The onus is on the Ayurvedic community to amend matters, but the initiative is largely lacking in evolving a methodology for testing formulations and studying the drug activity in detail. Technology investment in Ayurveda has been rather hesitant too. Perhaps a reason why little has been understood about polyherbal formulations, an Ayurvedic staple.
In a real sense, Ayurveda perhaps missed the bus when modern medicine took the leap as new technologies unfolded from the early 20th century onwards. For one, the colonial British promoted only modern medicine; at another, a large section of Ayurvedic physicians also perhaps believed that technology could hardly benefit the ancient healthcare system. That was, sadly, a fallacy: technology is a neutral tool and does not belong to anyone system. Even if allopathy’s concept world would have definitely inflected the development of technology itself, the two are not necessarily synonyms.
Dr P.Y. John, former senior drug inspector, Ayurveda, with the Kerala Drug Controller’s office, has an interesting thought to offer. “Perhaps this ancient science could be known better with nanotechnology,” he says. That’s because on most counts existing modern methods are inadequate to give us a finely-grained picture about how an Ayurvedic formulation works, he says. Many others also believe micro-level investigations conducted using nanotechnology tools could offer new revelations.

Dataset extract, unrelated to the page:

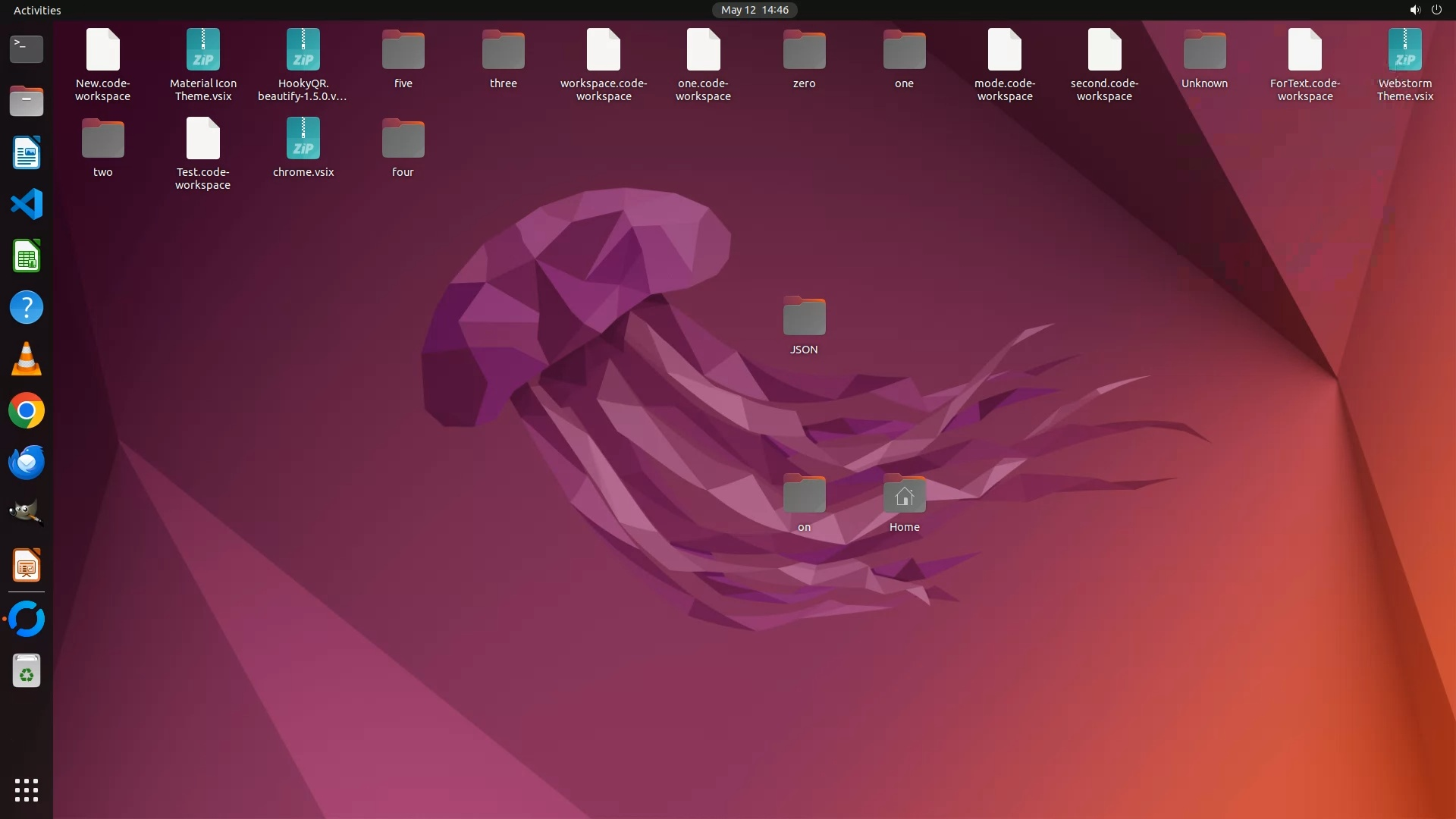Open system menu via power icon
This screenshot has height=819, width=1456.
click(x=1436, y=10)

But even with little patronage from the powers that be, Ayurveda continued to serve the people in its own ways. And it not only survived for centuries—itself an informal marker of efficacy—but also thrived in certain places, like Kerala, where a number of subtexts also developed. But modern lifestyles and the movement away from holistic living, as propagated by Ayurveda, inevitably took its toll. It took people closer to modern medicine, which pervaded their lives and psyche as a life saviour even as its graph moved in lockstep with an alarming rise in lifestyle diseases—perhaps longevity increased rather than wellness.

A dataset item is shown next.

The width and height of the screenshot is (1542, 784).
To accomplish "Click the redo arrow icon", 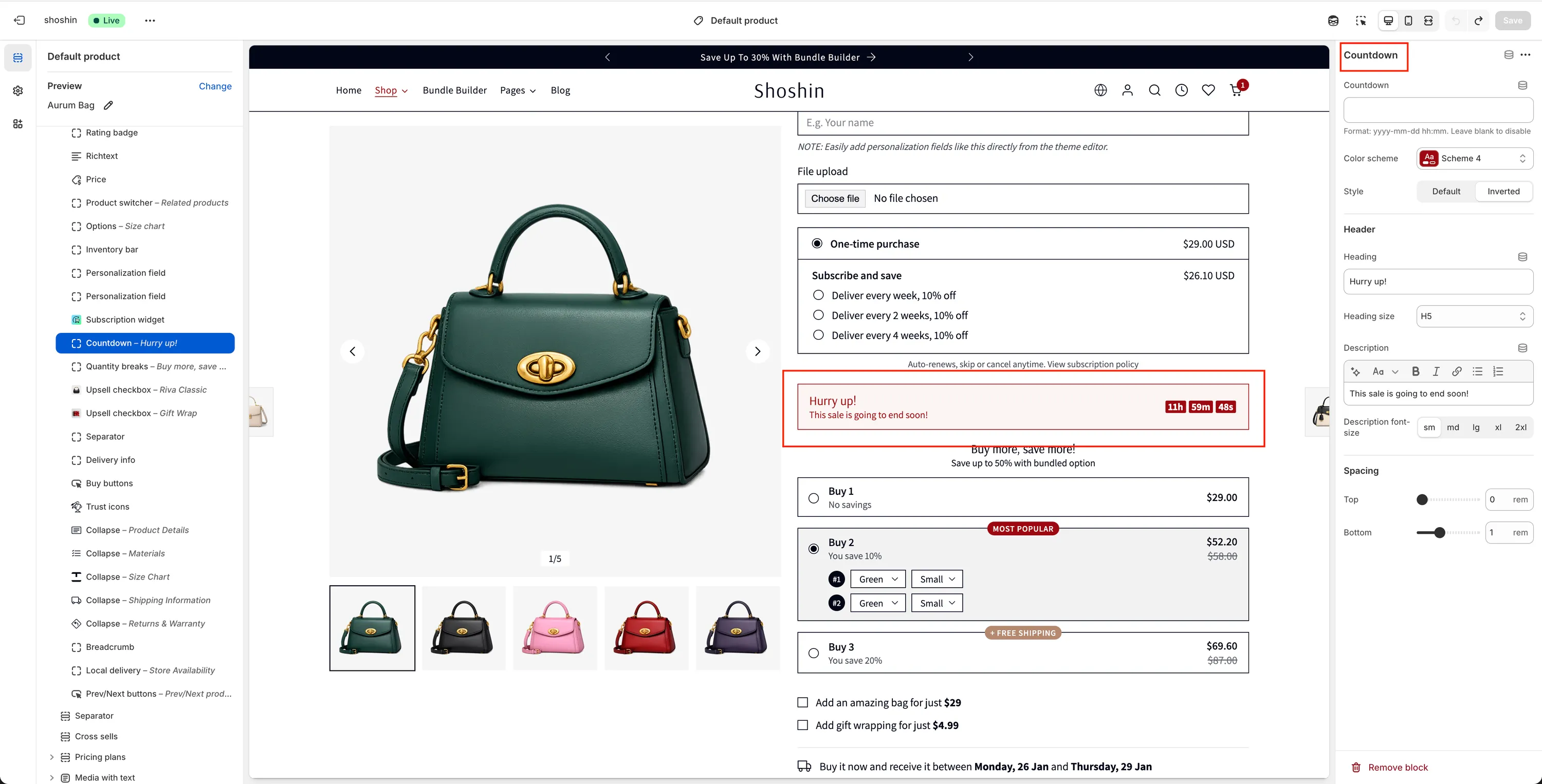I will click(1478, 21).
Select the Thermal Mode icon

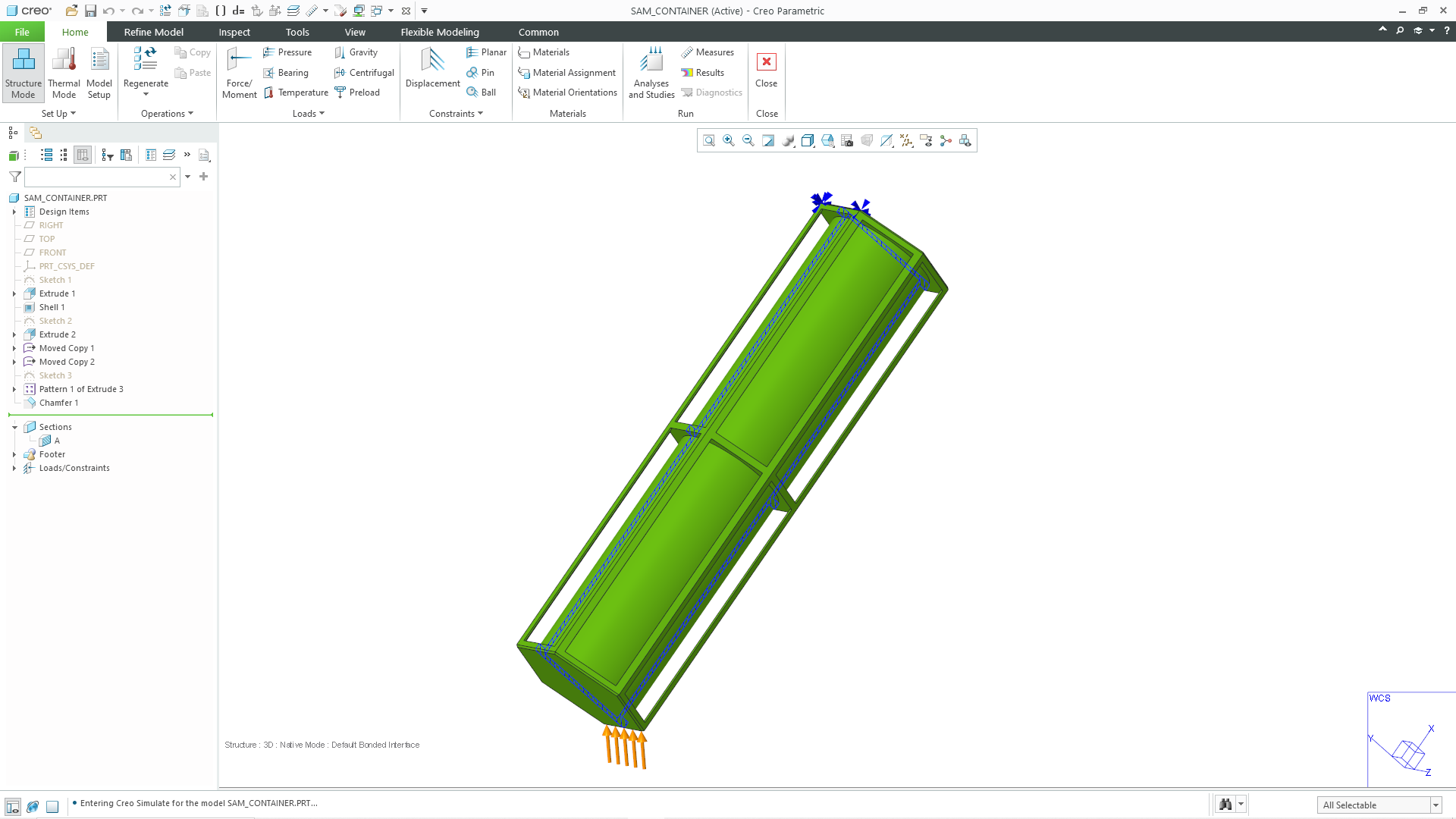pyautogui.click(x=64, y=72)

Notwithstanding the all-pervasive presence of modern science, or perhaps because of the core tenets of neutral science, ancient Ayurvedic texts are now being seen as one of the earliest treatises on classification of medicines, their application and mode of administration, says Dr John. The texts are now recognised as rich repositories of high empirical and taxonomic standards: such are the specific details they contain on how, why, when and to whom a drug should be administered. Barring some social distortions peculiar to ancient India, this holds true.
But how do we translate ancient wisdom into a language comprehensible in our times? While the Ayurvedic Pharmacopoeia of India (API) now has about nine volumes, with monographs on single drugs and basic standards for about 600-odd classical formulations, a new drug formulation is a major challenge for the Drug Controllers.

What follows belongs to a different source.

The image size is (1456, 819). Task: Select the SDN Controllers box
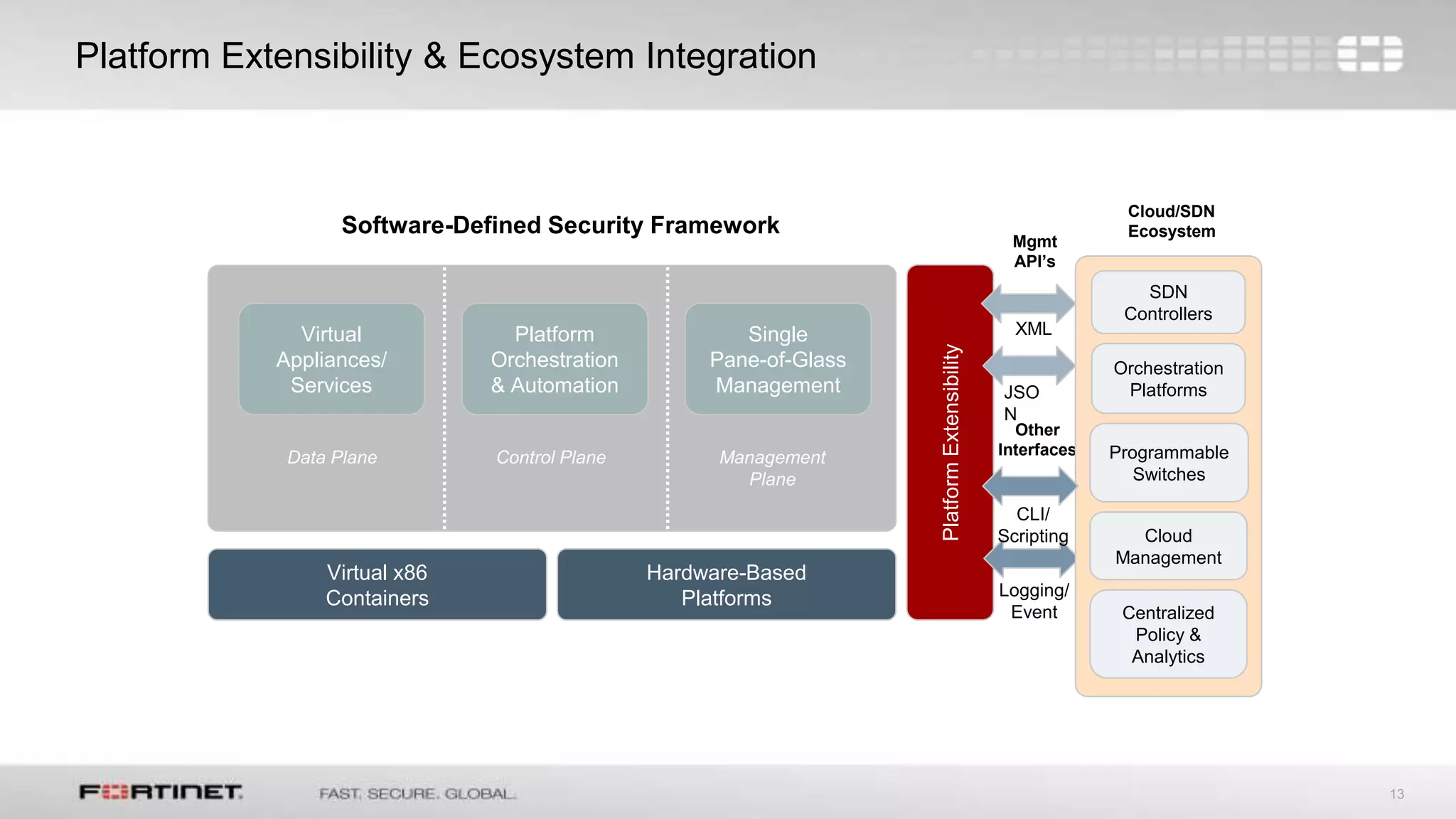coord(1167,303)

What is a ‘new drug’ in Ayurveda?
Tough question. The fact is, the Drug Control laboratories have no universal standards for testing new drugs as the standards are fixed by the originator pharmaceutical company. One of the main drawbacks here is that unless specified by the company, the ingredients of the new drug cannot be known. So it’s often in the absence of details on a new combination—and a private, patented ‘standard’ as against a common one—that a drug gets marketing approval after studies support the drug’s validity.
What studies? The protocol is this: the results of a clinical trial or pilot study by the drug company are submitted to an expert committee under every State Ayush department for approval and grant of a drug licence. Unfortunately, this internal report, which lists the details of the new drug, is never made available in the public domain such that the Drug Controllers can refer to it in future when they may have to inspect them.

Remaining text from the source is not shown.